**DIRECTIONS FOR THIS TASK**
Your reply should be only the number of lines in the records that contain the word "Given".

── DATASET EXTRACT

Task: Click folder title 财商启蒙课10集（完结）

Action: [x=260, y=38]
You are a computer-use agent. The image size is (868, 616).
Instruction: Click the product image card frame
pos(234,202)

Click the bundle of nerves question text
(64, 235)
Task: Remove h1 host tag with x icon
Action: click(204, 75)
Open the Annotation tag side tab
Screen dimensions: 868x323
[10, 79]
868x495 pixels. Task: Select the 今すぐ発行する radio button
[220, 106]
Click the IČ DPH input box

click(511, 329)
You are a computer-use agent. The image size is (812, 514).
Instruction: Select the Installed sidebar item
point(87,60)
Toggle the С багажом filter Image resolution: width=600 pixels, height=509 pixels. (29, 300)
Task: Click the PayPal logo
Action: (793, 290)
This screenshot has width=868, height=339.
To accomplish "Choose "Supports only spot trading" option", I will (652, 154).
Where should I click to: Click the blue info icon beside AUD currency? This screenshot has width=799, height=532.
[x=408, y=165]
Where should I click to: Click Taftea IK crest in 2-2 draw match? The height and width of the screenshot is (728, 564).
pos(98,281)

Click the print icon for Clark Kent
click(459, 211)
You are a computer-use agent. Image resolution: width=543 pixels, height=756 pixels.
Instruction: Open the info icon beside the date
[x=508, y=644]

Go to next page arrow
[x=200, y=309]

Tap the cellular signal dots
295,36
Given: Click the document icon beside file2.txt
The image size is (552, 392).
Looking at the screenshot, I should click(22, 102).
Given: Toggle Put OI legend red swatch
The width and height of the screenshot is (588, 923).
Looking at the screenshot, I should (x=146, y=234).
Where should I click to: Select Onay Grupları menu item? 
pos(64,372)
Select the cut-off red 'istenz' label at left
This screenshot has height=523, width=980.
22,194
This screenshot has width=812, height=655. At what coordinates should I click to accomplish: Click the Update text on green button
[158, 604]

────

**WRITTEN RESPONSE**
2